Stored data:

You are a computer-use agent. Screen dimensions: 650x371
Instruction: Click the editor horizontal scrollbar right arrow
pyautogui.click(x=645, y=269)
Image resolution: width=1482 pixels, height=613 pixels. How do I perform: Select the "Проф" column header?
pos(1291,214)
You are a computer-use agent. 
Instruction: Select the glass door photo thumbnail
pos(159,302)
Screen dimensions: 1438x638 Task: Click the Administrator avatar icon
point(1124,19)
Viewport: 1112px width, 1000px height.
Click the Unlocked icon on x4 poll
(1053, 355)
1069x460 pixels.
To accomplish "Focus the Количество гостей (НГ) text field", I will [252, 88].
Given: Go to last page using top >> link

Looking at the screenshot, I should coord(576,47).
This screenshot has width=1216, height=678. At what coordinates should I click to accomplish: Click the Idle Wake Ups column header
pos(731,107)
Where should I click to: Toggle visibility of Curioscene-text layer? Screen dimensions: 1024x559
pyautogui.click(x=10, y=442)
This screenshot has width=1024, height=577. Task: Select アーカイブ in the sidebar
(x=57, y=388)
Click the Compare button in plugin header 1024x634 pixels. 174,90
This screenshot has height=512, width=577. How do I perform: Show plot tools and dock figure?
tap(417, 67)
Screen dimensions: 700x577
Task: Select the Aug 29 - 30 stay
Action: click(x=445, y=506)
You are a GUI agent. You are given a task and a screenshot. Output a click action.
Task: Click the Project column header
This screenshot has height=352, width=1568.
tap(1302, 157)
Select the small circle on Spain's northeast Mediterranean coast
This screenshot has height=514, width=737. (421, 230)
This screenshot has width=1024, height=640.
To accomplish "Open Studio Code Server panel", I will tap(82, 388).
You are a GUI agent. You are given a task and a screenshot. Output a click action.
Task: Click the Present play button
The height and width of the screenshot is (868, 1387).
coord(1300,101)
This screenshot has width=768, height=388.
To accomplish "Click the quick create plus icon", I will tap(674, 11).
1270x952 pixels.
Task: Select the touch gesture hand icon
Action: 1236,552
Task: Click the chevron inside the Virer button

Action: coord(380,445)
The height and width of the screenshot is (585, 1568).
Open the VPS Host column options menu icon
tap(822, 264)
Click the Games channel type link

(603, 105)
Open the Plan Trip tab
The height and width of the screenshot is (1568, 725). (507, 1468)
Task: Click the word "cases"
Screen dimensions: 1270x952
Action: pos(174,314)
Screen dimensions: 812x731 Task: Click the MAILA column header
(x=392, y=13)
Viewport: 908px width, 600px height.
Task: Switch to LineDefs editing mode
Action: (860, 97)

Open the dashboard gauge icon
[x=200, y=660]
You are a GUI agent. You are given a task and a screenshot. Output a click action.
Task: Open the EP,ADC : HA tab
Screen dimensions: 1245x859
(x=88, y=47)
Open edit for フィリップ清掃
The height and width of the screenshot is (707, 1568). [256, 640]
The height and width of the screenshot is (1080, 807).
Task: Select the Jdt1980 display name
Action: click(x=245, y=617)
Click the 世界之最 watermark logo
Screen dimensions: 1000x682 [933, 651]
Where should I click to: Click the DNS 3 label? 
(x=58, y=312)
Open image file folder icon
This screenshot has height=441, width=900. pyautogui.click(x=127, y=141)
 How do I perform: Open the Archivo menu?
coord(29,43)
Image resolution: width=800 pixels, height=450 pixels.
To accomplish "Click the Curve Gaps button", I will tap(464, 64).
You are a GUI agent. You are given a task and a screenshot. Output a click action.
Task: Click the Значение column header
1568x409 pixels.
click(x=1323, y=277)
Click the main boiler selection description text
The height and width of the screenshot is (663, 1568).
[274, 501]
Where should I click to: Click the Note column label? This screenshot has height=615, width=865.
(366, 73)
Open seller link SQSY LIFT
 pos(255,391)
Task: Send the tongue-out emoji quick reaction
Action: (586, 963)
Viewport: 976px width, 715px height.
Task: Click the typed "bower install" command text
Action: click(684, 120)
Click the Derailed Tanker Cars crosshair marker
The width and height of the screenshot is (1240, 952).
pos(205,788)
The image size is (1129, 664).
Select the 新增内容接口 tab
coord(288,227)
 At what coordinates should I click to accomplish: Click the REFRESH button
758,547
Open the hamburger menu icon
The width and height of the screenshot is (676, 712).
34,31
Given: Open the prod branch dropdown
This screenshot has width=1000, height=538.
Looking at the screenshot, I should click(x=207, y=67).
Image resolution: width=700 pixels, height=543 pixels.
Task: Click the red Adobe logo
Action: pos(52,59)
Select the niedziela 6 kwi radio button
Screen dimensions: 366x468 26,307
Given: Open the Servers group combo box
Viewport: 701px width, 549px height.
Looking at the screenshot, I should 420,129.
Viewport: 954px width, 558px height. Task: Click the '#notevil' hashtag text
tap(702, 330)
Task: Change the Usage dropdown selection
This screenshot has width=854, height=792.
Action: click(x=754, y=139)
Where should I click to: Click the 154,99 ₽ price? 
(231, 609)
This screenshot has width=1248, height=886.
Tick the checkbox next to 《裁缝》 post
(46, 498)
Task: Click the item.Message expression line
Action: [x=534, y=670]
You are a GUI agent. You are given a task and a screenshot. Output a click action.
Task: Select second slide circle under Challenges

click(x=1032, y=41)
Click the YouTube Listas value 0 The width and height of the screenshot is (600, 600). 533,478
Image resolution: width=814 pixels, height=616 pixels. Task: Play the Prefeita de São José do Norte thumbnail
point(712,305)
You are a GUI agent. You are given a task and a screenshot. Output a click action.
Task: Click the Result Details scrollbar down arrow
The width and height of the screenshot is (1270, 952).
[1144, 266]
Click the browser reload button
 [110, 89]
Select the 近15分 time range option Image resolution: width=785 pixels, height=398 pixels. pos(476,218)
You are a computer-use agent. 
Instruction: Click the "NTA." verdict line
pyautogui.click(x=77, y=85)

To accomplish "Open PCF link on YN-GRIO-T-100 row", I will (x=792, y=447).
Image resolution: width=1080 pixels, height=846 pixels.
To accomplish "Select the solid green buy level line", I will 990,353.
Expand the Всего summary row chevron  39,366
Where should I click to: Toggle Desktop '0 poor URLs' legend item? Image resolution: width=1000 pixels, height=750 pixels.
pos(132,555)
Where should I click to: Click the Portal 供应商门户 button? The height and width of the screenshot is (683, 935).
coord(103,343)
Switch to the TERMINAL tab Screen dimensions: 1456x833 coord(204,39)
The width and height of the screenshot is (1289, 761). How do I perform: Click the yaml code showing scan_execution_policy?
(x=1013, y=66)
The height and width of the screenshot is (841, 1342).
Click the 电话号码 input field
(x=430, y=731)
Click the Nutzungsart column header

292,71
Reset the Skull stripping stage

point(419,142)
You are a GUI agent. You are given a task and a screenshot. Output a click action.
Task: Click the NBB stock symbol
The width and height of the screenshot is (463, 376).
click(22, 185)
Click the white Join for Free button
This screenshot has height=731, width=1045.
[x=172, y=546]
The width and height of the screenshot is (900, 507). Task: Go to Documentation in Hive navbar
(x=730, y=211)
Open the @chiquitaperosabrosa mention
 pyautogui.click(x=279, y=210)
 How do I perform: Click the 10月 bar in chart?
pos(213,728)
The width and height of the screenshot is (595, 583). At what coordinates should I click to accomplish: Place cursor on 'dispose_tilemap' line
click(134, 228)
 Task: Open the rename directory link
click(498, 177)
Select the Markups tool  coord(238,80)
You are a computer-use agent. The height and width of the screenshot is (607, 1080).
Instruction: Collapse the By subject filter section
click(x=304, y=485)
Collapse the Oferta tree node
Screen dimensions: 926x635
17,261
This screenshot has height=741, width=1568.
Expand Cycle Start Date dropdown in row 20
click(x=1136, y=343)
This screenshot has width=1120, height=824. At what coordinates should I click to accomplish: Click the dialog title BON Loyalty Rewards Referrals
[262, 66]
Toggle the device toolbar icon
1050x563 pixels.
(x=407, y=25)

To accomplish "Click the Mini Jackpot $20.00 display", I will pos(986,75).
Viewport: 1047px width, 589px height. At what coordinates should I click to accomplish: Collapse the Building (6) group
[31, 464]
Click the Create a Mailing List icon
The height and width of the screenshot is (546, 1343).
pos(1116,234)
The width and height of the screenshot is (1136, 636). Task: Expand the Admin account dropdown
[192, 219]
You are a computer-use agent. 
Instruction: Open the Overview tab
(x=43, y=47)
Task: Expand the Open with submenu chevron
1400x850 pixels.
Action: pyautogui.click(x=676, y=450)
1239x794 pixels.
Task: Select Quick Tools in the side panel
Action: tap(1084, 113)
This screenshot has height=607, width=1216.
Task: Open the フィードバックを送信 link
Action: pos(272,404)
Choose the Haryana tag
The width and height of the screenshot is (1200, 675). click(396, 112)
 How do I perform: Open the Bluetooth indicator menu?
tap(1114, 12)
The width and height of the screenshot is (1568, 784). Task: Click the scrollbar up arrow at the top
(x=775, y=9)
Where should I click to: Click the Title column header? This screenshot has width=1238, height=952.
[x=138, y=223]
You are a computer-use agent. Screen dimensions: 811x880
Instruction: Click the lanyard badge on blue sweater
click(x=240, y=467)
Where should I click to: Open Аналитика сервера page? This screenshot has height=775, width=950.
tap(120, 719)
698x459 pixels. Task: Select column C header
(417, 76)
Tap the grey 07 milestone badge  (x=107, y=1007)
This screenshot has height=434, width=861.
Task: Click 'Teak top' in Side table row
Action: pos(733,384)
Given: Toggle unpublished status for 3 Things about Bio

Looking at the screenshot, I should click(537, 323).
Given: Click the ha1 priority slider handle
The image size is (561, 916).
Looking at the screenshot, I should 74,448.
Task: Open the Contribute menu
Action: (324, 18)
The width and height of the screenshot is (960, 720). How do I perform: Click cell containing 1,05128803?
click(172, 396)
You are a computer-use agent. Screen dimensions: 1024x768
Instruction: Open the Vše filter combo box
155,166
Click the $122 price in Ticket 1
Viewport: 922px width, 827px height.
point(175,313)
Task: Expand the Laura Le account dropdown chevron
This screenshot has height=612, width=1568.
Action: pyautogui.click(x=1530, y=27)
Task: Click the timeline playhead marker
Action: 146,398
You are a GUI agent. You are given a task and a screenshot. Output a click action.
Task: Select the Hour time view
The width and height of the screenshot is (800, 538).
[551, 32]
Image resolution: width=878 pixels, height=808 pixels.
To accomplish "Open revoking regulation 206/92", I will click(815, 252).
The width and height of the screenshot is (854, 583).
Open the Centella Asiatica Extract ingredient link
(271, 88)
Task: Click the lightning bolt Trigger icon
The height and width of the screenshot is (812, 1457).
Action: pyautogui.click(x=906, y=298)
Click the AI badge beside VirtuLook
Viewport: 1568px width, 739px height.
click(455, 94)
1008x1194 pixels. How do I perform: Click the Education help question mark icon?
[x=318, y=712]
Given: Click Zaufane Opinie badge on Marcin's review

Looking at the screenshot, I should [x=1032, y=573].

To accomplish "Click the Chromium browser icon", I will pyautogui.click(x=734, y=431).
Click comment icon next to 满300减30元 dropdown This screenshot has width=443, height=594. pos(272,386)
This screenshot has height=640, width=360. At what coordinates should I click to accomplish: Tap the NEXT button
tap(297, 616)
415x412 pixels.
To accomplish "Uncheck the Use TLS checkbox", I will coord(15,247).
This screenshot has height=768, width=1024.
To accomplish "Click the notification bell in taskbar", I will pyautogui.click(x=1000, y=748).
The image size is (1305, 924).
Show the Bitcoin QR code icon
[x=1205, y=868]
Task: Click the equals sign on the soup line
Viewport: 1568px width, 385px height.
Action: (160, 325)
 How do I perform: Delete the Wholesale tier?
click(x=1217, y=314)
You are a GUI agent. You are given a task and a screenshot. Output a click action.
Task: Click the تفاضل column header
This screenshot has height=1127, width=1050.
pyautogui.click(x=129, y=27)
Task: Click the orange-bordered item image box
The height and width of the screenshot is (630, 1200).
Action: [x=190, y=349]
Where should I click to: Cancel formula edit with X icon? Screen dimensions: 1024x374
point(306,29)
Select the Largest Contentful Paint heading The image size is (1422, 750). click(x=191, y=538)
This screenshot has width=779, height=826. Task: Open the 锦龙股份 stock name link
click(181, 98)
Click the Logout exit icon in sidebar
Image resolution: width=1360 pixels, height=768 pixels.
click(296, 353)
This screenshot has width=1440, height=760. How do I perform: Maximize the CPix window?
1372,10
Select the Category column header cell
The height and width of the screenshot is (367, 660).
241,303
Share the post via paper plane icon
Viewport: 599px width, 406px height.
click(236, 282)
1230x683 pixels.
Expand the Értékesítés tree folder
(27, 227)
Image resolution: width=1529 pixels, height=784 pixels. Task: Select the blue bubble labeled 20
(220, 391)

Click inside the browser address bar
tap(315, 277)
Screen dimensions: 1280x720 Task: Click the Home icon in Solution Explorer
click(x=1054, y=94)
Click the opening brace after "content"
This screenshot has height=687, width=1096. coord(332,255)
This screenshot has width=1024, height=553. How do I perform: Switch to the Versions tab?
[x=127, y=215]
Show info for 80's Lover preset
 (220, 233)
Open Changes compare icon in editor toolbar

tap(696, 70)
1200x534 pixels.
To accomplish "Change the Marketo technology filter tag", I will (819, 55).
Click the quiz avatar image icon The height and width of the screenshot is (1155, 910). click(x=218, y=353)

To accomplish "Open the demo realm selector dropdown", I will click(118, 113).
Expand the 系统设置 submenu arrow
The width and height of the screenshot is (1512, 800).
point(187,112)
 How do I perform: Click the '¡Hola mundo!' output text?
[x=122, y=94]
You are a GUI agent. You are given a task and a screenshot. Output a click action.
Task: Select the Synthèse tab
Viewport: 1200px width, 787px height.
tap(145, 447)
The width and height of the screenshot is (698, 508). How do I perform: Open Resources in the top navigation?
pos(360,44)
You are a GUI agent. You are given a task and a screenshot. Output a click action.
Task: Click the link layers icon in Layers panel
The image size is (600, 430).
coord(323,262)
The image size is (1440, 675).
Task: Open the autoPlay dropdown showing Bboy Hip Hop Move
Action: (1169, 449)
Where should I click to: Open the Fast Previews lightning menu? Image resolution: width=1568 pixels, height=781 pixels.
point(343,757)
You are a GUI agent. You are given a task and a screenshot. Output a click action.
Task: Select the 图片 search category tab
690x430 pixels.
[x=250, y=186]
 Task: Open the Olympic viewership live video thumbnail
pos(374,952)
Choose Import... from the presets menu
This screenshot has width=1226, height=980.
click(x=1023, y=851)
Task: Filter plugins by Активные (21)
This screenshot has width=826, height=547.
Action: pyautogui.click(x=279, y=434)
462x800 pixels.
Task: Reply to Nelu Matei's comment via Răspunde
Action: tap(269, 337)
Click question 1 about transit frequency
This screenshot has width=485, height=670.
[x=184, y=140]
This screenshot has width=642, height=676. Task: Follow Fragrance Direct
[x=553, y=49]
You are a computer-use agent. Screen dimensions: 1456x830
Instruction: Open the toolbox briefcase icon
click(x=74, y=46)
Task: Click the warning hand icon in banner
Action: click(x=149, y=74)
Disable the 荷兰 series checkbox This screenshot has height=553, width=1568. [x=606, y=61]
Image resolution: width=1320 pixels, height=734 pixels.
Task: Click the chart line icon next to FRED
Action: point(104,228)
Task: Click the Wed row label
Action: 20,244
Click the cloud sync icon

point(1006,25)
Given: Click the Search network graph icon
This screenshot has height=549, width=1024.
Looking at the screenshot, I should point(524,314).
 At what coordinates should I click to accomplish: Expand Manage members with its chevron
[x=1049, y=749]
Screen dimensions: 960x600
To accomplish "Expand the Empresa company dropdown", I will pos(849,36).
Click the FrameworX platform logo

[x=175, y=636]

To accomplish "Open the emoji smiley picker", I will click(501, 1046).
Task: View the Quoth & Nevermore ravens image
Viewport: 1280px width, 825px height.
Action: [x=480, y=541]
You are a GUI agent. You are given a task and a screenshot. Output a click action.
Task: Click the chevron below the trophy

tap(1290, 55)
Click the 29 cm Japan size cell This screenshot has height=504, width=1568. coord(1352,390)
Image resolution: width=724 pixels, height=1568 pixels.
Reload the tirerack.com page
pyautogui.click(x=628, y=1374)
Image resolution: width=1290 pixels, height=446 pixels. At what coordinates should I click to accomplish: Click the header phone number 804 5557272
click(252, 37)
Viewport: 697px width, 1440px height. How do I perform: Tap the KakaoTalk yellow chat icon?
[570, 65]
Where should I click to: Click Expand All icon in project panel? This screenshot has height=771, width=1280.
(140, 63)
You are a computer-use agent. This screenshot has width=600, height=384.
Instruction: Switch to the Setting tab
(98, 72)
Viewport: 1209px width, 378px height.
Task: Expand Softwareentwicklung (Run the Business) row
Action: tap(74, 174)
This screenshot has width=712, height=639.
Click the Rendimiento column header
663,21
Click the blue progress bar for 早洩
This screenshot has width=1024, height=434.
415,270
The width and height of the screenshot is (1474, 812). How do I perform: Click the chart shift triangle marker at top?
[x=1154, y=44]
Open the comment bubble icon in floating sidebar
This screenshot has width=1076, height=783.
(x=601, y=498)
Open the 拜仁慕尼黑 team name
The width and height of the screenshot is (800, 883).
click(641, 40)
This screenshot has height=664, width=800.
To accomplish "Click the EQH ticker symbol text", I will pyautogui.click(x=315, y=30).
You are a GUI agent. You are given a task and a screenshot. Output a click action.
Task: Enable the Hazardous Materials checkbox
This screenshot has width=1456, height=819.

→ **WHAT YOU WILL DO**
Output only an exact transcription of the lines above from the one with "Instruction: Open the Overview tab" up to and including the one with "Task: Select the Hour time view".

→ **RESPONSE AREA**
Instruction: Open the Overview tab
(x=43, y=47)
Task: Expand the Open with submenu chevron
1400x850 pixels.
Action: pyautogui.click(x=676, y=450)
1239x794 pixels.
Task: Select Quick Tools in the side panel
Action: tap(1084, 113)
This screenshot has height=607, width=1216.
Task: Open the フィードバックを送信 link
Action: pos(272,404)
Choose the Haryana tag
The width and height of the screenshot is (1200, 675). click(396, 112)
 How do I perform: Open the Bluetooth indicator menu?
tap(1114, 12)
The width and height of the screenshot is (1568, 784). Task: Click the scrollbar up arrow at the top
(x=775, y=9)
Where should I click to: Click the Title column header? This screenshot has width=1238, height=952.
[x=138, y=223]
You are a computer-use agent. Screen dimensions: 811x880
Instruction: Click the lanyard badge on blue sweater
click(x=240, y=467)
Where should I click to: Open Аналитика сервера page? This screenshot has height=775, width=950.
tap(120, 719)
698x459 pixels. Task: Select column C header
(417, 76)
Tap the grey 07 milestone badge  (x=107, y=1007)
This screenshot has height=434, width=861.
Task: Click 'Teak top' in Side table row
Action: pos(733,384)
Given: Toggle unpublished status for 3 Things about Bio

Looking at the screenshot, I should click(537, 323).
Given: Click the ha1 priority slider handle
The image size is (561, 916).
Looking at the screenshot, I should 74,448.
Task: Open the Contribute menu
Action: (324, 18)
The width and height of the screenshot is (960, 720). How do I perform: Click cell containing 1,05128803?
click(172, 396)
You are a computer-use agent. Screen dimensions: 1024x768
Instruction: Open the Vše filter combo box
155,166
Click the $122 price in Ticket 1
Viewport: 922px width, 827px height.
point(175,313)
Task: Expand the Laura Le account dropdown chevron
This screenshot has height=612, width=1568.
Action: pyautogui.click(x=1530, y=27)
Task: Click the timeline playhead marker
Action: 146,398
You are a GUI agent. You are given a task and a screenshot. Output a click action.
Task: Select the Hour time view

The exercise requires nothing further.